The theme of this year's International Women's Day was women and men united to end violence against women and girls. Reports of violence against women and girls are on the rise in Senegal, and outreach workers say there could not have been a better theme.
Violence against women and girls in Senegal does not just refer to domestic violence and rape.
Women's groups are also fighting long-standing traditions of polygamy, female circumcision and the forced marriage of girls as young as nine years old. It is a battle they say is made more difficult by traditional Senegalese society and a lack of resources.
Siggil Jigéen is a network of 17 organizations that promote women's rights and fight violence against women in Senegal.
The group is based in Dakar, but has recently extended its activities to Kolda, Matam and Tamba, three cities where they have noticed spikes in violence.

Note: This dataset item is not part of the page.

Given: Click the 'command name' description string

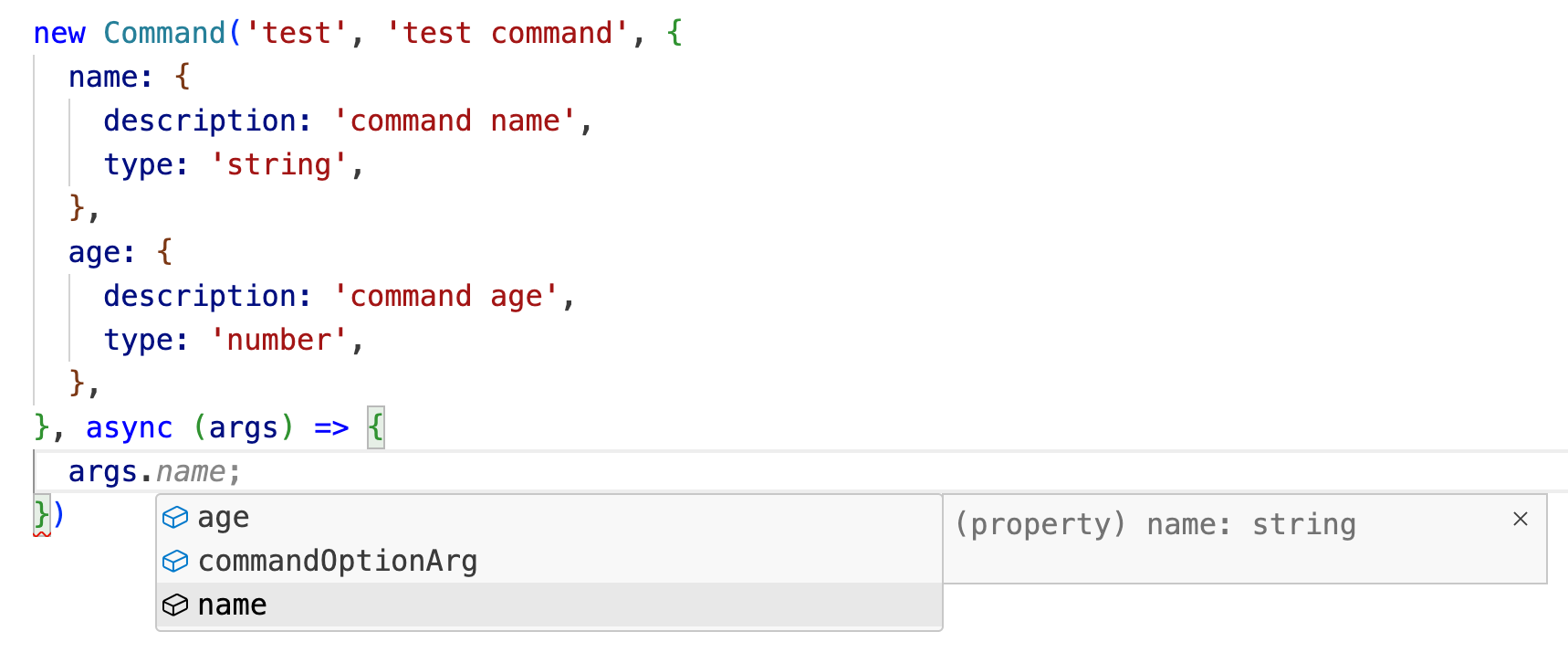Looking at the screenshot, I should pos(455,121).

Though violence against women and girls appears to be increasing in Senegal, the group is not sure whether that is due to an actual resurgence in violence or whether recent awareness campaigns have encouraged more victims to come forward.
The group's program coordinator in Dakar, Fatou Ndiaye Turpin, says the cases her organization and other groups see are just the tip of the iceberg. She says the culture of silence and impunity that surrounds violence against women is particularly severe in a predominantly Muslim country like Senegal. Not only do women not report the crimes, but discussion of some issues, like conjugal rape, are almost off limits entirely.

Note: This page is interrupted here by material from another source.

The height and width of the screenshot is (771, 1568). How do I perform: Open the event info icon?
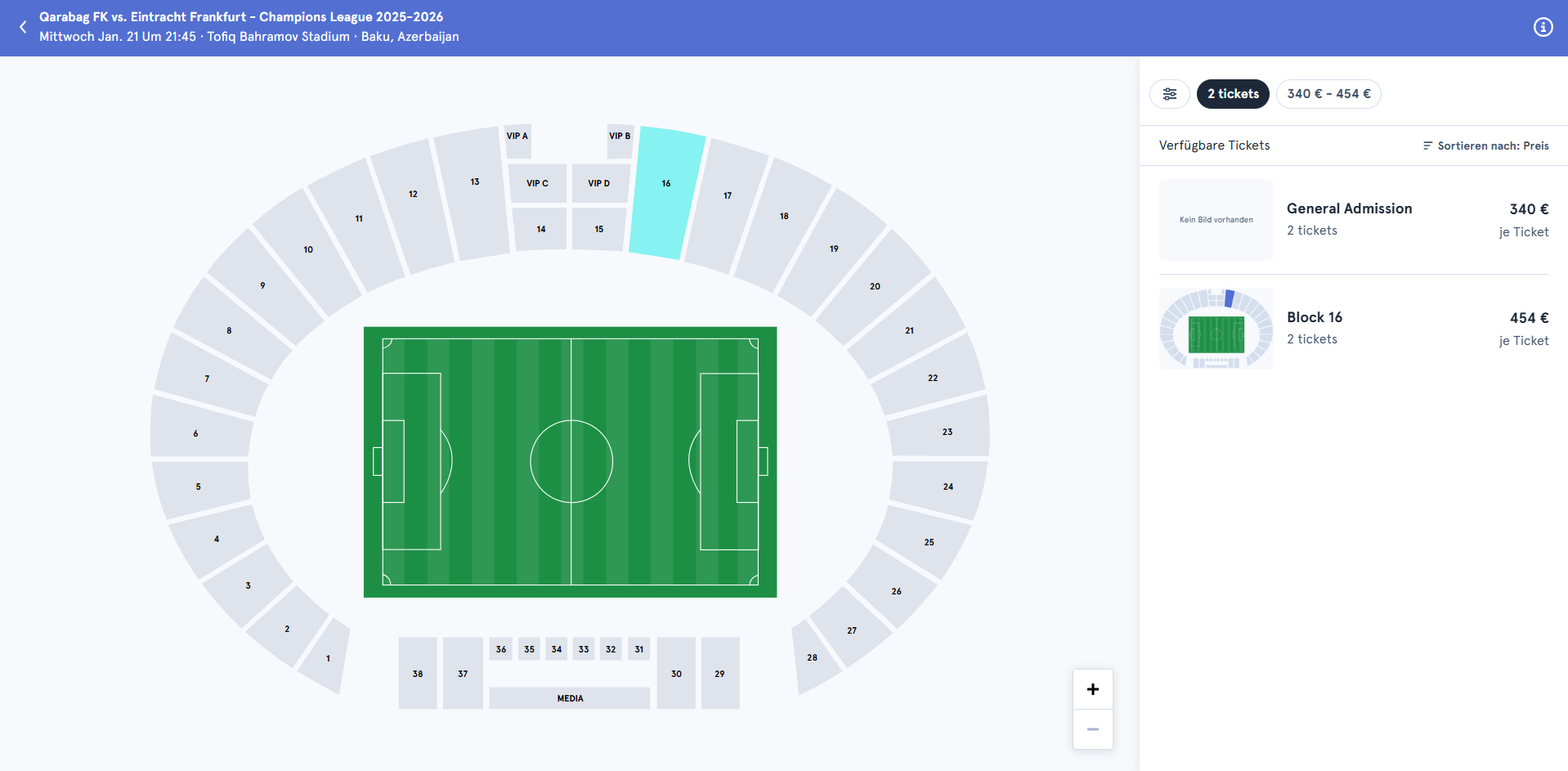[1543, 27]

Turpin says it is especially rare for women to report domestic violence in Senegal. Families will try to deal with the problem themselves and will do everything possible to discourage women from coming forward. She says victims will often try to endure in silence. Turpin says for a woman to come to Siggil Jigéen, it means she is truly distraught and has nowhere else to turn.
In 1999, the state enacted a law punishing violence against women with jail time and fines, but Turpin says the law is not well-enforced and many women do not even know it exists. Therefore, a key part of the group's outreach has been translating the law into Senegal's many local languages and teaching women how it works. The group has also been training police officers and medical staff, who are often the first responders in cases of domestic violence or rape.
But Turpin says education is not enough. The laws that exist need to be enforced and strengthened, and the victims need support.
In October, the group opened its first drop-in counseling center in Dakar to offer legal advocacy and other services to victims and their children.
Turpin says most victims do not understand the legal process or even how to file a police report, therefore the counselors will accompany them throughout the entire process. She says money is another problem. Many women cannot afford to file a complaint, much less hire a lawyer. The counselors will work with other organizations to find the money needed to follow through on the cases.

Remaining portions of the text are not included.